Of course, the problem of spiraling health care costs in the U.S. has several sources, including aging demographics, obese population, etc. Yet I have argued that you can date the problem from 1982 when Medicare imposed price controls on inpatient hospital bills through its prospective payment / DRG system. The New York Times reports today that “Employers and consumers are paying billions of dollars more a year for medical care to compensate for imbalances in the nation’s health care system resulting from tight Medicare and Medicaid budgets, according to Blue Cross officials and independent actuaries.”
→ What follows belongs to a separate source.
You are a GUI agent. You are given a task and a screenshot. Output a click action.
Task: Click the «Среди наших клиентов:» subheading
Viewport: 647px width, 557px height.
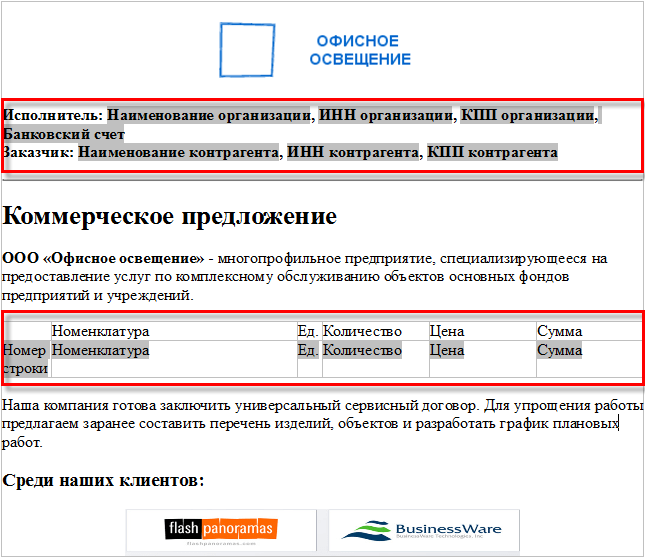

I am encouraged by the fact that
“Business leaders, health plans and groups representing hospitals and doctors plan to meet in July to review the report and make policy recommendations. “Although many state budgets are overwhelmed by rising Medicaid costs, health care reforms intended to reduce the ranks of the uninsured that were recently enacted in Massachusetts and Vermont include more state money for Medicaid. Blue Cross Blue Shield of Massachusetts and Partners Healthcare, the largest hospital group in Boston, jointly supported the Medicaid increases. “‘That was a real-world example of hospitals and insurers seeing that the had common interests,’ said Paul Ginsberg, a health economist who is president of the Center for Studying Health Systems Change, a nonprofit research group in Washington.”I hope that the medical professionals arguing for a single payer system take note of this study. There is no magic potion to cure this problem, but I have confidence that the provider and payer communities can tackle the problem if they work cooperatively. As the Health Data Management article (mentioned two posts below) points out, there are helpful elements in the payer’s consumer driven health care strategy that tie in with the medical community’s concern about chronic care expressed in the NEJM editorial mentioned one post below.